Civility
- Jul 15, 2018
- 5 min read

Seinfeld is one of my all-time favorite television shows and I am well-versed in most of the plots. In one of the more iconic episodes, The Chinese Restaurant, George is patiently waiting to use the pay phone (yes, the show is old!) and a woman beats him to the phone when he stopped paying attention for a moment. While she is on her call, ignoring George and his claims, he calls out, "You know, we're living in a society! We're supposed to act in a civilized way." I wish I had a massage for everytime I wanted to yell that out in the first twenty four hours of this trip.

We took the bus from Madison to Chicago. Things were going fine but about halfway there, someone got on with extremely loud music playing in his headphones. I found it difficult to turn off the teacher mode in me but I didn't feel comfortable telling him to turn it down. Later, when the woman near us was having a loud phone call, the bus driver yelled at her to think of her neighbors after she exceeded the two minute limit. Then, when we were getting off the bus, people from the back started getting off first and we were trapped in our seats. One young man sneezed right as he was exiting past me and I could feel the breeze on my hair. Ugh! I made a noise of disgust but he said nothing. What happened to "Sorry" or "Excuse me"?

When we waited to board our train in Chicago, we were instructed to line up single file and have our tickets ready. I am thinking that maybe "single file" is an antiquated phrase as most didn't comply. As we were walking to our train car all the way down the gate, the line was bunched up and moving slowly. A woman cut in front of us by going around a pillar on the right after we had been told to go around on the left. I called her out and to stay in line. Her reply, "Oh honey, there are no lines with trains." We exchanged a bit and then when the line was moving again, I passed her. Later, she cut back in front. I called her out again and she blew me off, telling me she had friends in the front. Maybe it was true, maybe not. She could have just said that in the first place!
On the train from Chicago to New York there were loud people. One person talked on the phone for 2 - 3 hours before and after dawn. One guy near us was very friendly but wanted to engage in conversation more than I wanted. As someone trying to be more ecofriendly in my travel, I want to use public transportation as much as I can. As an introvert, who sometimes needs to not be so close to people, I would much rather be in my car. Perhaps it is America's love affair with the auto that has contributed to this degradation of civility. Have we forgotten how to be nice?
I feel some of the responsibility for these situations belongs to the institutions who don't set up clear methods of organization. For example, I am a big fan of the post office style of line - used in many other places too. People are lined up in order of entering and the first person in line goes to the next available cashier. I don't care for the grocery store model where people have to guess on which is moving faster.
I may be simply focusing on the negatives of things that annoy me. Since we've been in New York, we've ridden on the subway, aka trains, often. For the most part, there are expectations and protocol that are followed. One rule is that people exiting do so before people entering. At one stop, only a couple were getting off so I thought I could just enter on the other half of the doorway. One of my traveling companions called me out and I'm glad she did. I realized my error. Perhaps too often we are perceiving of the world from only our perspectie and fail to constantly consider our impact on the community.

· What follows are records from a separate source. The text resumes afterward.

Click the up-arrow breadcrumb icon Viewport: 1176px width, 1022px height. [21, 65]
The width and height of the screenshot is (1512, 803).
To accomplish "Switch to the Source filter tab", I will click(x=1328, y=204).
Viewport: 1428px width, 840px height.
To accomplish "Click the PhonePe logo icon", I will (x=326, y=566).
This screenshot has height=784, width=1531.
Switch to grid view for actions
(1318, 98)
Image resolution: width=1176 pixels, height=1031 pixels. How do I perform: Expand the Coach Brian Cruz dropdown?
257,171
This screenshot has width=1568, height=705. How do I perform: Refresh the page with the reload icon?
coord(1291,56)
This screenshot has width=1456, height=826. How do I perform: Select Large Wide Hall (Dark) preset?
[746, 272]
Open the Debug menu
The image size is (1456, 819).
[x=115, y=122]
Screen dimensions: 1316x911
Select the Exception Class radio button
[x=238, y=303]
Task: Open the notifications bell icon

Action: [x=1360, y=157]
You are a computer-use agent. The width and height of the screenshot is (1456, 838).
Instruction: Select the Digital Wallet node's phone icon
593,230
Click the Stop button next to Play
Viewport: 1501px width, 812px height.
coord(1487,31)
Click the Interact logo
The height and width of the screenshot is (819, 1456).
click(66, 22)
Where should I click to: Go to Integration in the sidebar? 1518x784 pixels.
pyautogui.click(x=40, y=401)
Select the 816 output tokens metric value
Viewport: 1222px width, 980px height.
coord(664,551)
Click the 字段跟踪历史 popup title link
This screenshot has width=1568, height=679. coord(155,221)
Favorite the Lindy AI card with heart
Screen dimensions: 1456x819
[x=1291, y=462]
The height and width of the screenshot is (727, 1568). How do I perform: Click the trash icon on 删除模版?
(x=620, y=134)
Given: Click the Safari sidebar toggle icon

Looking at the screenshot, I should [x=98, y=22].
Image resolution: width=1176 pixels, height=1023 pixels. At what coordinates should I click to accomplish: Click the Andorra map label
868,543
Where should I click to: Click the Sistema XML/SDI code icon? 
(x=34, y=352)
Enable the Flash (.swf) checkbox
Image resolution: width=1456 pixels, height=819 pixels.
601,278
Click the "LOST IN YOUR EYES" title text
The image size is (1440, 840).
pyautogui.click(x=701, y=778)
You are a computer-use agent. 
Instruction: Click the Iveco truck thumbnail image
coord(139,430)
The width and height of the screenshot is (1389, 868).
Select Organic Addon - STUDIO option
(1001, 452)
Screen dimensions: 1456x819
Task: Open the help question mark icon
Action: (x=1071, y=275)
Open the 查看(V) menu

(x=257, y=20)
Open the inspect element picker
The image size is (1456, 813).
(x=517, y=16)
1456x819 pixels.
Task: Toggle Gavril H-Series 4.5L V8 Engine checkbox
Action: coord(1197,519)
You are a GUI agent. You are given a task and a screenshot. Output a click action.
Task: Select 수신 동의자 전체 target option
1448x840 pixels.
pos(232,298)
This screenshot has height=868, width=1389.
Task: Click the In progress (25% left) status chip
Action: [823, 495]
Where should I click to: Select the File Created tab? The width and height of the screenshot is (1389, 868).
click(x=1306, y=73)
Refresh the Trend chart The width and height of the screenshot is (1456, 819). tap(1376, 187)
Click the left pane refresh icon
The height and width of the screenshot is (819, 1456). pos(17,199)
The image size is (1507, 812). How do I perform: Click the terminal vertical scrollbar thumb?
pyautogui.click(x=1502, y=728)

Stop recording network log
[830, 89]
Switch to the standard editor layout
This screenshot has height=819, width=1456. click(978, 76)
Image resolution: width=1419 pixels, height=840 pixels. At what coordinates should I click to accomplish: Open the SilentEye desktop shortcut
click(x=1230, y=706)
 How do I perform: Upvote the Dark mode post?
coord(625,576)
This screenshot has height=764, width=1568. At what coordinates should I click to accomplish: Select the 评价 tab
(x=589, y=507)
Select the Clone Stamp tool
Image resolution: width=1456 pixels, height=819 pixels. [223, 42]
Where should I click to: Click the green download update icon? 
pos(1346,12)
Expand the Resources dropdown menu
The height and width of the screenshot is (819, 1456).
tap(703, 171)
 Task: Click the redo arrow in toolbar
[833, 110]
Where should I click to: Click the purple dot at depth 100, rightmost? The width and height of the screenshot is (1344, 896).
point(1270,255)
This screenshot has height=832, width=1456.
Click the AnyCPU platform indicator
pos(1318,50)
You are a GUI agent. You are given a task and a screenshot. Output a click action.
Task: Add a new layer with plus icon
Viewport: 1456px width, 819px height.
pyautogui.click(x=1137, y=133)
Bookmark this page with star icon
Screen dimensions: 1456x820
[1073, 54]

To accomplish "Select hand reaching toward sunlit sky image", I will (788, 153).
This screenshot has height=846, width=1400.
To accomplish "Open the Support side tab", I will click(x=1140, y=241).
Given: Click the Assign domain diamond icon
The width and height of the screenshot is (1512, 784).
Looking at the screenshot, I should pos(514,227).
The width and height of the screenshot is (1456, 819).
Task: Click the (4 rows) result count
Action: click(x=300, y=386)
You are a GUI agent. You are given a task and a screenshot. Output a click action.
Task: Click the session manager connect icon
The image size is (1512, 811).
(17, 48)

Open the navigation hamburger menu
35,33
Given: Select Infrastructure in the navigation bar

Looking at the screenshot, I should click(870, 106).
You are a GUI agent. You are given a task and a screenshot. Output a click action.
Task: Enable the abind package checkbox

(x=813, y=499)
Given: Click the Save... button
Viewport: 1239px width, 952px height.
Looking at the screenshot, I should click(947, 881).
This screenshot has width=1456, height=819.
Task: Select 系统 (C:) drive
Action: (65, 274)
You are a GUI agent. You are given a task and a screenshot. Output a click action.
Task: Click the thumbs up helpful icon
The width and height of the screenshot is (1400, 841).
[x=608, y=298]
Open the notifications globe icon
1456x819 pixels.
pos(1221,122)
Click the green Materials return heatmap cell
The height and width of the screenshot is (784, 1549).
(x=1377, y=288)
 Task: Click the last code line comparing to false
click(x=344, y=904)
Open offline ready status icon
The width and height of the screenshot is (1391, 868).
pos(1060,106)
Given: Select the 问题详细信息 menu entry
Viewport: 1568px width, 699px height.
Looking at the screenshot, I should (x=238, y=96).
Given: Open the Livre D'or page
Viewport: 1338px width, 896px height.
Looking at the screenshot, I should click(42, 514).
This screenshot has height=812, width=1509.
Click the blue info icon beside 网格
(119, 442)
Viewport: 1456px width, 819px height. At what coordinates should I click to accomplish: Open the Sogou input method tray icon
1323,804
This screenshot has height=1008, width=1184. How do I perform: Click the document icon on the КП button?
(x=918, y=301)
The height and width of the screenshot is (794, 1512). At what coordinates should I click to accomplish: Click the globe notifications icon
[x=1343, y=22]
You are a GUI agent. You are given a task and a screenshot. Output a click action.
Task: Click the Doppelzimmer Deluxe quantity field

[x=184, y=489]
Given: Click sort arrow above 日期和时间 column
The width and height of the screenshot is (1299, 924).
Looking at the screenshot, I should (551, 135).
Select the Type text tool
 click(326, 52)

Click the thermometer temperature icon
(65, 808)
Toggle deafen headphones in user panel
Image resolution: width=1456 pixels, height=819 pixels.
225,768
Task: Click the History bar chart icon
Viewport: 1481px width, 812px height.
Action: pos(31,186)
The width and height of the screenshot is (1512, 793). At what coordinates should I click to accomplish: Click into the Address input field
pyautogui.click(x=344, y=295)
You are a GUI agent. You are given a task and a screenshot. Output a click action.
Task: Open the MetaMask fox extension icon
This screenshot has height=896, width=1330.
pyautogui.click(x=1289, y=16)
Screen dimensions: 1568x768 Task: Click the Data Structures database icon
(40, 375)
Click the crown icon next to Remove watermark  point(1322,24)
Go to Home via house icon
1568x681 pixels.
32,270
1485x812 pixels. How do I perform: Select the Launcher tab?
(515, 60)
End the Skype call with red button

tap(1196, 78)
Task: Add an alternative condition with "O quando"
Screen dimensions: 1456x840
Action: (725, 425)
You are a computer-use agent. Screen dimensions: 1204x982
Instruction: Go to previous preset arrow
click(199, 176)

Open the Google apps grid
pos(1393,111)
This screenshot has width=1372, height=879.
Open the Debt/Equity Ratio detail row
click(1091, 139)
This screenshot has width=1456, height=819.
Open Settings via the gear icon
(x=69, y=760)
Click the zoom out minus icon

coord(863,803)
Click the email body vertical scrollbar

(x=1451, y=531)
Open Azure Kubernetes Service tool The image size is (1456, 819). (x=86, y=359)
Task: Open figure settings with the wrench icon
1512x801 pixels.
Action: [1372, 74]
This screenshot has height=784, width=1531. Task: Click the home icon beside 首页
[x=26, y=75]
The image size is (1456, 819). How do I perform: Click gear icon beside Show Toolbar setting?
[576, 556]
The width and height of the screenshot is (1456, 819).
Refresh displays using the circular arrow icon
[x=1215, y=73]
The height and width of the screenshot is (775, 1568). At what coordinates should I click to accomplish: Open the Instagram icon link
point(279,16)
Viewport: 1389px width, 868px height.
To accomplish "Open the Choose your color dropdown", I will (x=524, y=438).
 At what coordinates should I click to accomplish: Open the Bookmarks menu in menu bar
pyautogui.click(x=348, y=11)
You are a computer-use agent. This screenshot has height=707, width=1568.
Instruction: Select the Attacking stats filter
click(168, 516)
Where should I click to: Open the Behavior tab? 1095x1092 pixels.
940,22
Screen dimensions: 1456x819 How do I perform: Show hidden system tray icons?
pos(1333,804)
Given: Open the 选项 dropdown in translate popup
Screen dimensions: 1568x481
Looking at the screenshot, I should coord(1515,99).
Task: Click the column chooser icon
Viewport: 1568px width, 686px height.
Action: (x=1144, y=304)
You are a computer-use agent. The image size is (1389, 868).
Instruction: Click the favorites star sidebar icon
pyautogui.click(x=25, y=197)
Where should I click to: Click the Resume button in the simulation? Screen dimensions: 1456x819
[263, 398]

We went to see Kinky Boots and it was fantastic! One song drove me to tears and I needed to grab a tissue from my purse. I started to retrieve it but stopped as I feared it would make too much noise. The stranger to my right with whom I was to share an armrest, never got that lesson, apparently. He was munching through the entire show. I don't know exactly what he had but Peanut M&Ms was one of them. He also had a glass of something with ice. During one of the very touching, quiet songs, he tipped his plastic cup with only ice back to get the last drops. I found that to be inconsiderate.
In this day and age, I think we are less comfortable confronting strangers. With the violence in society and conceal carry laws, sadly, one never knows when she might say something to the wrong person. Growing up, if we did something wrong in the neighborhood and it was viewed by a neighbor, our parents learned about it. I remember playing with a few friends in some big dirt piles near our houses. We were 7 - 9 years old. One of them had matches and they were lighting some paper on fire. All of a sudden, they took off and I didn't know why. Then I felt a friend's mom's arm reach down and grab ahold of mine. She walked me back to my house and turned me in to my mom. (In my defense, I was just watching.) That didn't fly so well with the judge and jury! I don't know that this scenario would play out in a similar fashion in the present time.
Last night coming back on the train the cars were full. I observed an older gentleman standing farther down the car, holding onto the hand rail, talking with a woman who was standing with him. I witnessed a young man and his companion get up to offer their seats to them. Although the gesture was declined, it restored my faith that some people are still being raised with a sense of decency. One of the lessons I continue to learn in life, is that I just need to work on me, being my best self, modeling what I expect and hopefully have an impact on my corner of the world.